Günümüzde kitap basmak ve yayınlamak çok kolay, isteyen de istediği konuda yazmakta özgür. Yazılanlar onlarca baskıyla binlerce adet basılarak neredeyse tüm dünyaya ulaştırılabilmekte, hatta internetle bu çok daha kolay hale getirilmektedir. Ama söyler misiniz, günümüzde üretilen, ortaya atılan fikirlerden hangisi üzerinde 2000 yıl sonra da tartışılacak? Böyle düşünceler üreten birileri var mı? Ya da artık düşünce üretiliyor mu?

Ortaçağ’a kadar “Ipse dıxıt” (o böyle dedi) denen bir olgu vardı. Aristo’nun eserleri için kullanılırdı bu deyim ve Aristo’nun her konuda otorite olduğu düşünülürdü. Herhangi bir konuda danışmaya ya da bilgiye ihtiyaç duyulduğunda hemen Aristo’nun eserlerine başvurulur ve onun bu konuda ne dediğine bakılırdı. Daha sonra İncil’in egemenliği başladı ve tek otorite İncil olarak kabul edildi, her şeyin onda yazdığı (şimdi Kur’an’da yazdığı söyleniyor artık) söylendi. Günümüzde ise bizi kısıtlayan, sınırlayan başka bir otorite var; yani yeni bir “Ipse dixit” var: Bilim!

“Daha basit zihin yapılı olan atalarımız, bilinçdışının içindekilerini doğrudan doğruya yansıtıyordu. Bununla birlikte madde, bu gibi yansıtmaları kolaylıkla kabul edebiliyordu, çünkü o zamanlar hemen hemen bilinmeyen anlaşılmaz bir varlıktı.” Demektedir C.G.Jung ve hemen ardından ekler;”Ama kimyasal maddeler günümüzde iyi bilindiğinden, atalarımız kadar özgürce yansıtamıyoruz biz.”

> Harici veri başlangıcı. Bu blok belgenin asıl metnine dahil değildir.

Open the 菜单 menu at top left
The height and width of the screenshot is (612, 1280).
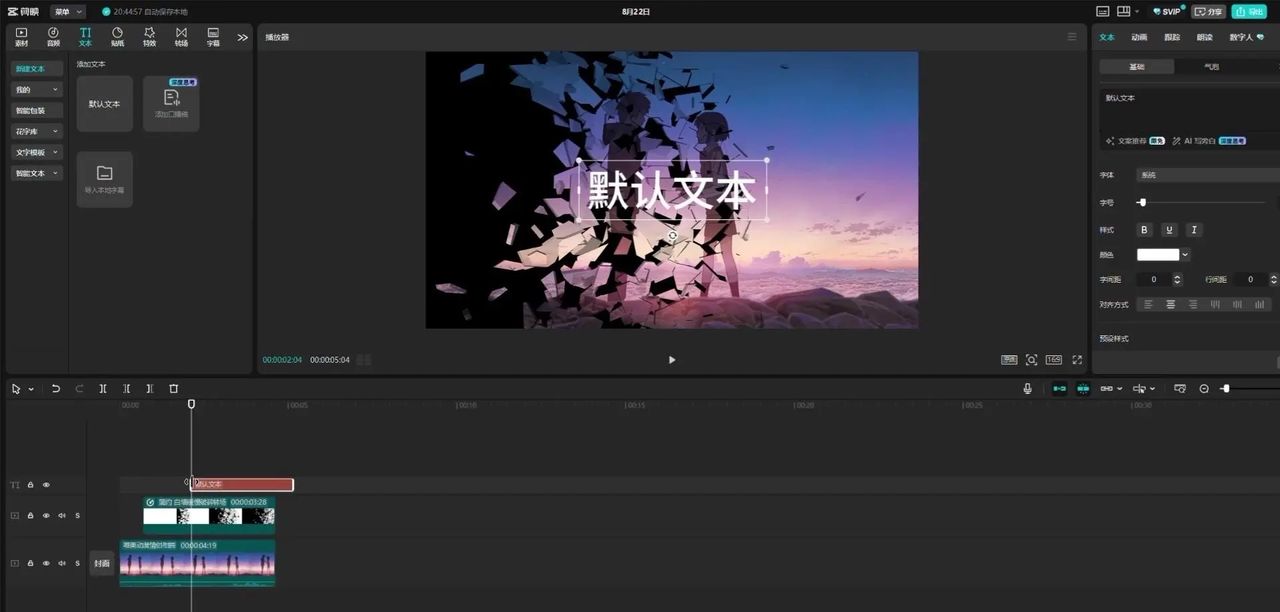[66, 11]
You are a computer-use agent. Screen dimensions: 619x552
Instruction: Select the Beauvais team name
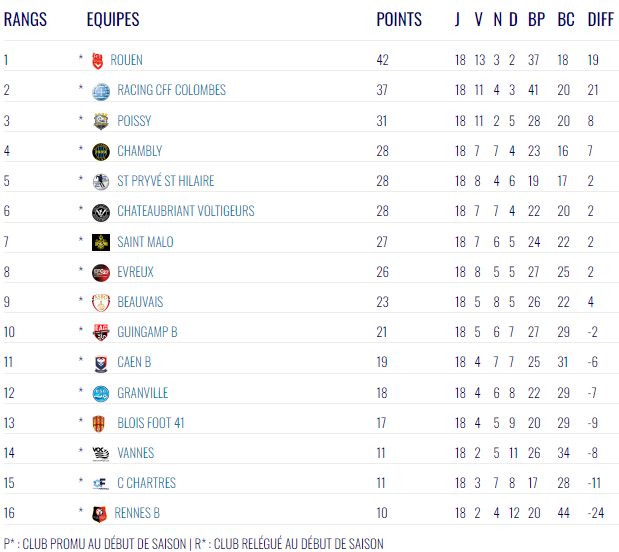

“Artık bilim her şeyi açıkladı” ya da “Bilimin açıklayamayacağı şey yoktur!” deriz kimi zaman. Evet geçen her saniye bilim Tanrı’yı öldürme yolunda bir adım daha atmaktadır, ama gerçekten her şeyi açıklamış mıdır bilim? Ya da her şeyi açıklayabilecek midir?

İşte Jung’un dediği gibi, her şeyi açıklayan bilim, aslında bunu yaparken bizi de sınırlamakta, üzerimizde egemenliğini kurmaktadır. Bilim maddenin atomlardan oluştuğunu söylerken, ve hatta fotoğrafını bile çekerken, biz çıkıp da “Hayır efendim! Maddenin içinde bir öz, ruh vardır” dersek bize gülmezler mi? Oysa bilimin sınırlandırmasından yoksun antik dönem pagan insanı bunu söylemişti!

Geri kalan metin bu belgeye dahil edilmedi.